▸ THE TASK:
Repeat each entry exactly, but do not carry over the pictures.

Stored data
········

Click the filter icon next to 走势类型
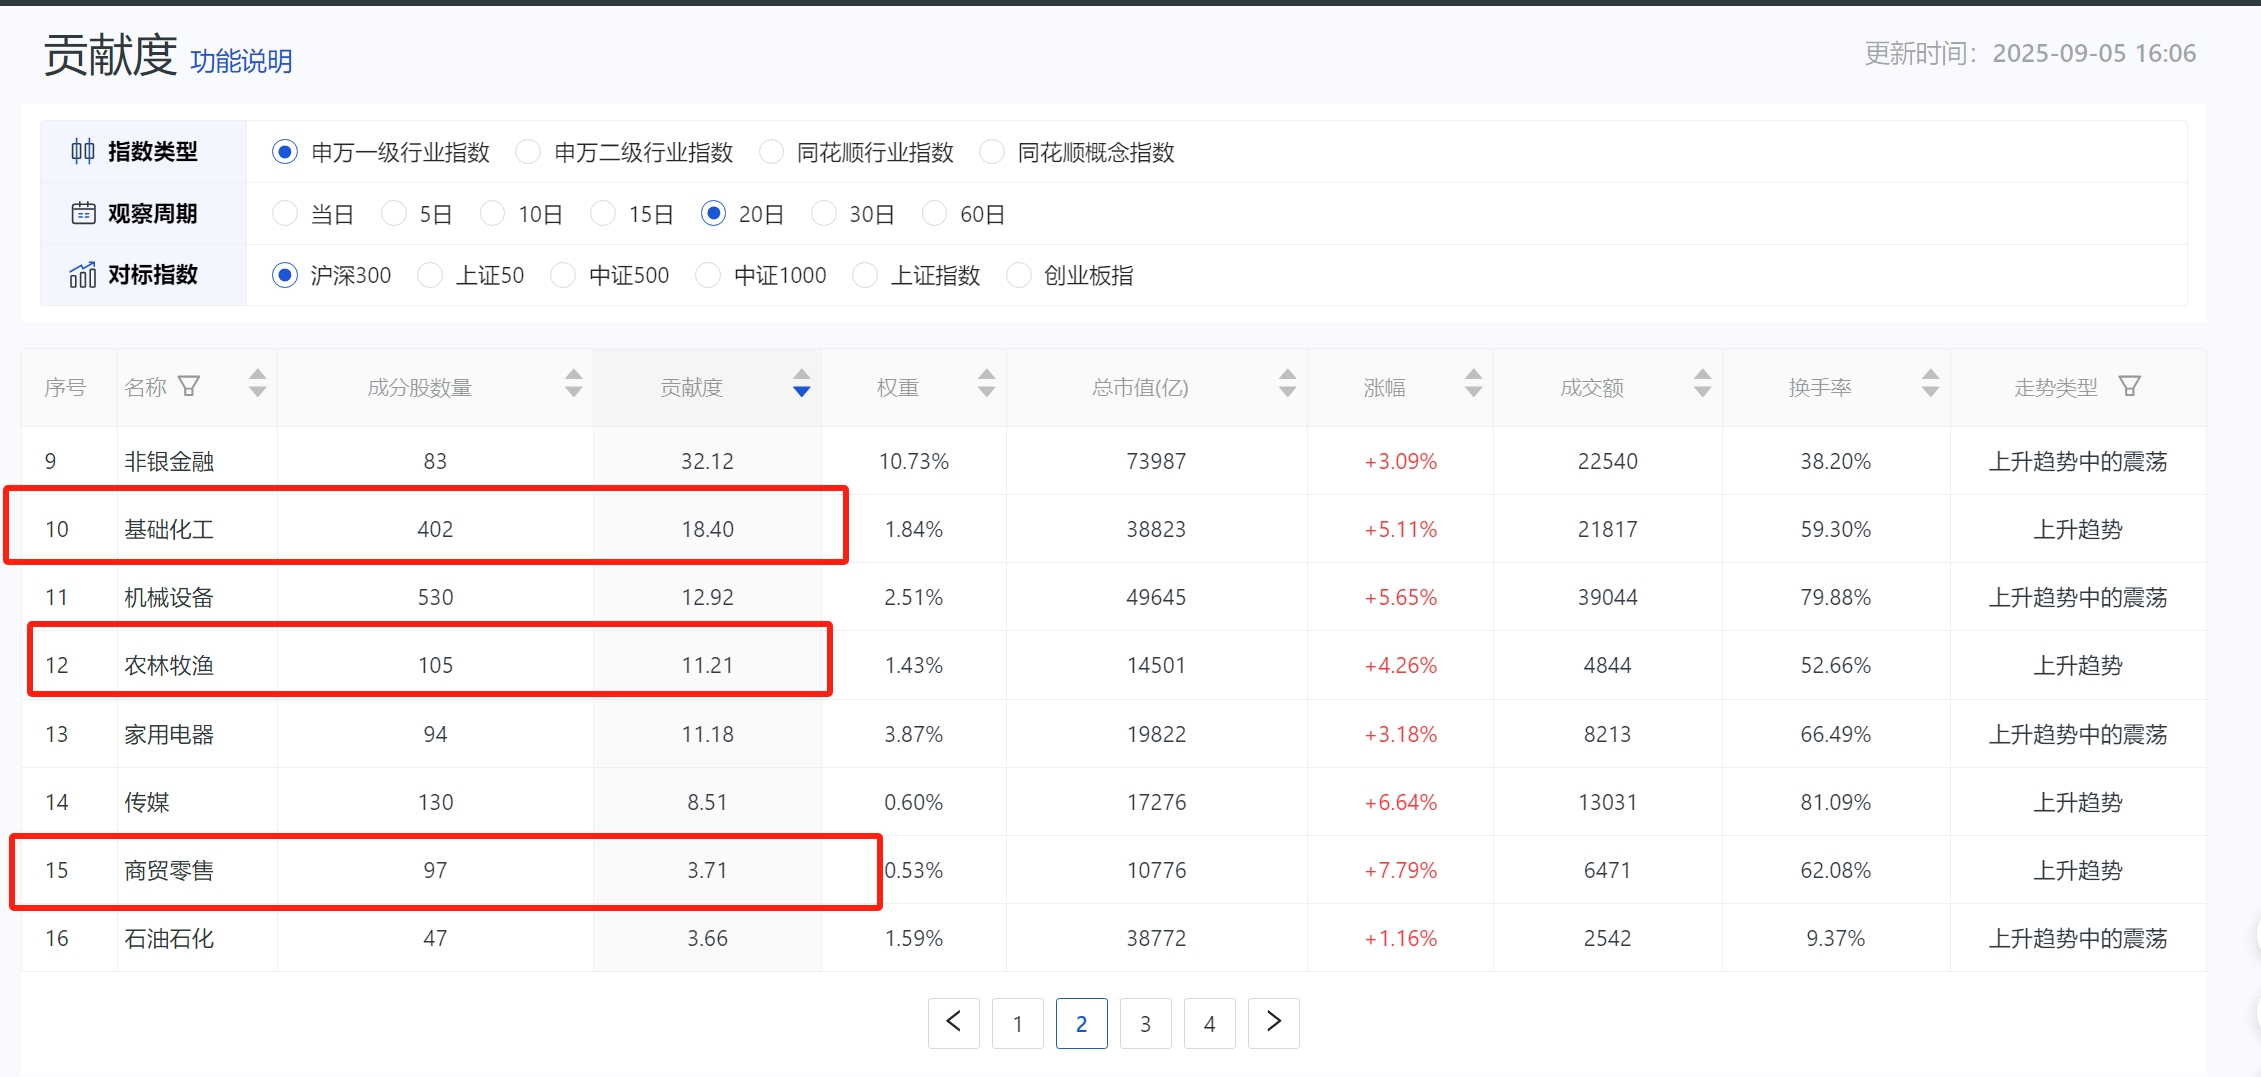 coord(2129,386)
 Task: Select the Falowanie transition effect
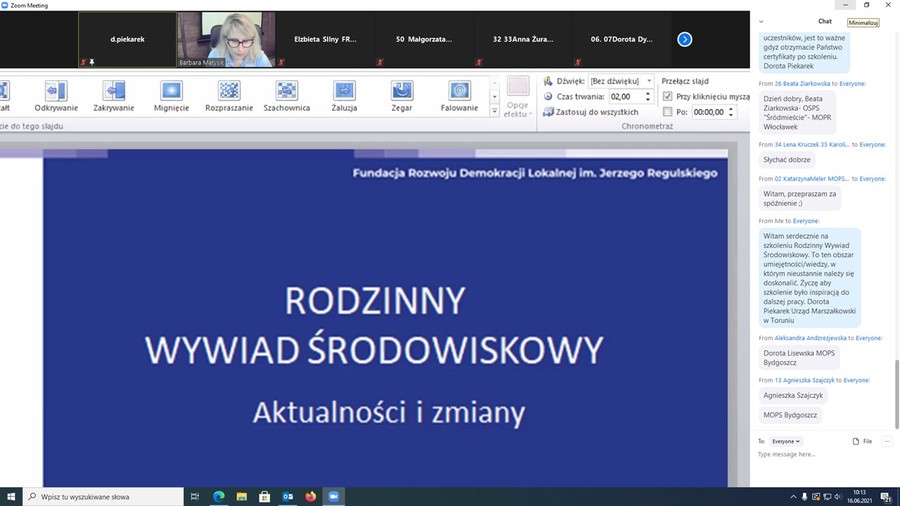(459, 96)
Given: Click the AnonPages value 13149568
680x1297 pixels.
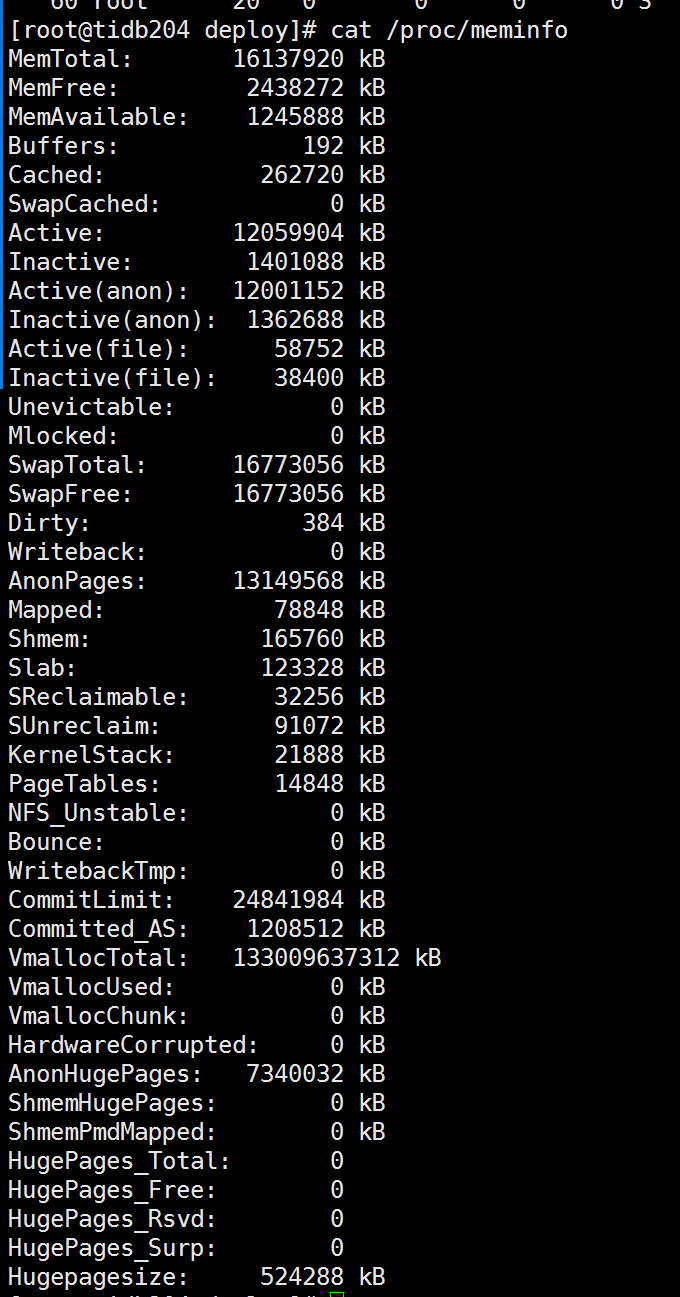Looking at the screenshot, I should [288, 581].
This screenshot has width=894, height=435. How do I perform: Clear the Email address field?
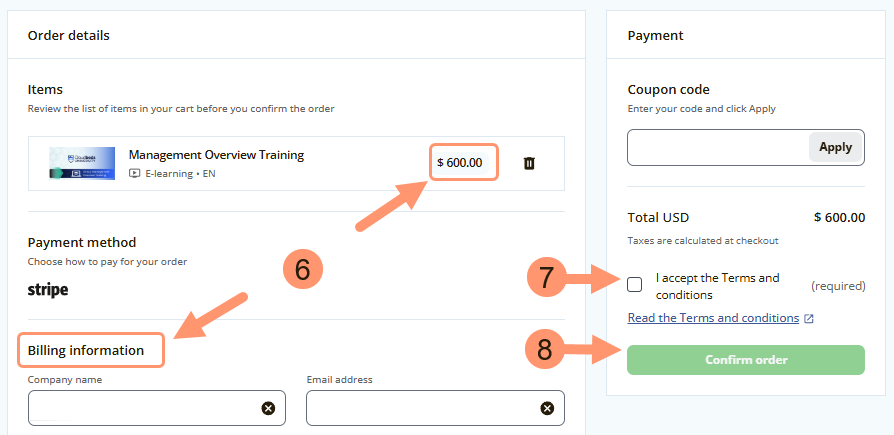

········

▸ WRITTEN SOLUTION:
Click the filter icon next to 走势类型
 coord(2129,386)
 Task: Select the Falowanie transition effect
(459, 96)
Given: Click the AnonPages value 13149568
680x1297 pixels.
Looking at the screenshot, I should [288, 581].
This screenshot has width=894, height=435. How do I perform: Clear the Email address field?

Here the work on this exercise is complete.